As far back as 2013, data has existed suggesting that open office layouts make workers unhappier, less productive and more likely to take sick days – yet 70% of spaces still boast these arrangements.
While there may be cost benefits to employers in constructing open office floor plans, you need to take the full impact into account. If your workspaces are too distracting for employees to work at their highest potential, you risk incurring costs in terms of both lost productivity and future turnover.
16. 68% of Millennial job seekers said an option to work remotely would greatly increase their interest in specific employers.
Remote work – where feasible – is a win-win for both employees and employers. Not only do employees prefer the opportunity to take advantage of these arrangements, they’re more productive when they do.

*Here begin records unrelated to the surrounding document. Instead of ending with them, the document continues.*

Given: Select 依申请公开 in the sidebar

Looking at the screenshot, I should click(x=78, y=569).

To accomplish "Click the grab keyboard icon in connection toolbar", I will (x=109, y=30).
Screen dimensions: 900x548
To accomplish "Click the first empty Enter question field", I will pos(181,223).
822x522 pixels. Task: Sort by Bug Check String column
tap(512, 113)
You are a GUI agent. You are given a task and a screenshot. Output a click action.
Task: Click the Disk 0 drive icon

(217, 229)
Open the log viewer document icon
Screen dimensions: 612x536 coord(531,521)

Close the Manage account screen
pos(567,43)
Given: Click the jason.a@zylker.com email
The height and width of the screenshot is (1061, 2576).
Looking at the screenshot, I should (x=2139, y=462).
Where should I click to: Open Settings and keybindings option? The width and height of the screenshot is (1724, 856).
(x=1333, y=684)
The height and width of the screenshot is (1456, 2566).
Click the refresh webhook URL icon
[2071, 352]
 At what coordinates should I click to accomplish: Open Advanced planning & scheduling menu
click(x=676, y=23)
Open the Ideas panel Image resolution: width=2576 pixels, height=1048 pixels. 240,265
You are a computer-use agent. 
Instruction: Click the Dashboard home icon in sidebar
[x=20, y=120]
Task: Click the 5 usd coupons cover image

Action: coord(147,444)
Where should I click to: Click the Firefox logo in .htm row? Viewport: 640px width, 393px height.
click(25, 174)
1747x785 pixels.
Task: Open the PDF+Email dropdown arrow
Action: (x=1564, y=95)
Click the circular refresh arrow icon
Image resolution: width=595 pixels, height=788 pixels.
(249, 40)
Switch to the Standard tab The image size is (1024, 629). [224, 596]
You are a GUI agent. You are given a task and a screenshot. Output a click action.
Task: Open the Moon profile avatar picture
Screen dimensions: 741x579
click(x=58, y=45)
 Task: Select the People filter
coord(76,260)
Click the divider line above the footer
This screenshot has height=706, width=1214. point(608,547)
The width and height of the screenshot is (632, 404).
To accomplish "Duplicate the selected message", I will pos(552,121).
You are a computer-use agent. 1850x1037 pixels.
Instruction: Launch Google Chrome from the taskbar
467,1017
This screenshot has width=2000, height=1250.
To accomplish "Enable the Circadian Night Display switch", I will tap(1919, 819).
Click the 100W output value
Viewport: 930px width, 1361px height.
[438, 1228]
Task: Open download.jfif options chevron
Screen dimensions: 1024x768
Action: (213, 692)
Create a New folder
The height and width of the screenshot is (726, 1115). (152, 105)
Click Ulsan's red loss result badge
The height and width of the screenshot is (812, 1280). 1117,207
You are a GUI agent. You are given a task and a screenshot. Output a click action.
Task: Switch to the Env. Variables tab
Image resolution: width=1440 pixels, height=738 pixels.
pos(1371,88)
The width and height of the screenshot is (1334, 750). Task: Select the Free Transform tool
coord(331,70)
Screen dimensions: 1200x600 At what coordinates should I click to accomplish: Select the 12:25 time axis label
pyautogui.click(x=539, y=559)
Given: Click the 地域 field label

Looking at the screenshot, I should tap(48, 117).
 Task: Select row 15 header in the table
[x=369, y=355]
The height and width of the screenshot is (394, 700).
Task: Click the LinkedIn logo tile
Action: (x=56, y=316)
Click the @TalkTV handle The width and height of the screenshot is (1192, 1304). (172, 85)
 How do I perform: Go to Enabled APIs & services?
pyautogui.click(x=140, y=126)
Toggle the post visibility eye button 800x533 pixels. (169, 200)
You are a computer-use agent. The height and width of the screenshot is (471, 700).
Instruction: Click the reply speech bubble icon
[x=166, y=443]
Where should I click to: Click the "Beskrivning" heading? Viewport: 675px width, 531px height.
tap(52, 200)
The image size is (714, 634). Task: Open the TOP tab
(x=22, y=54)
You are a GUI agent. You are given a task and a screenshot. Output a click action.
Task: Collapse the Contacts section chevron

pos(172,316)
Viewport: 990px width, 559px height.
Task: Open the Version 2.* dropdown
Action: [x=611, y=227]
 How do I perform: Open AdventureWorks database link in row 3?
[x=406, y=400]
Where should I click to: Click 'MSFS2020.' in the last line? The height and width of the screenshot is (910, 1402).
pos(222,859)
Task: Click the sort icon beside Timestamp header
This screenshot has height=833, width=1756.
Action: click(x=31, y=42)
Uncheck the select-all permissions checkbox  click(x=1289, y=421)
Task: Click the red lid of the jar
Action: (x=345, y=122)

At the same time, remote work saves both employees and employers money. Remote work doesn’t have to be all-or-nothing, either. Hybrid work arrangements where employees are in the office some days and on their own during others can give you the best of both worlds.
Taking Action in 2017
As you move forward this year, think of statistics like these as guideposts. They may not all apply to your company or your unique recruiting situation, but they should give you an idea what you’re up against in the broader world of employment.
Take the recommendations that apply to you and commit to making improvements to your hiring and ongoing management approaches in 2017. If you’re thoughtful about your approach and demonstrate your intent clearly to candidates and employees, you should see improvements to your retention, engagement and overall on-the-job satisfaction.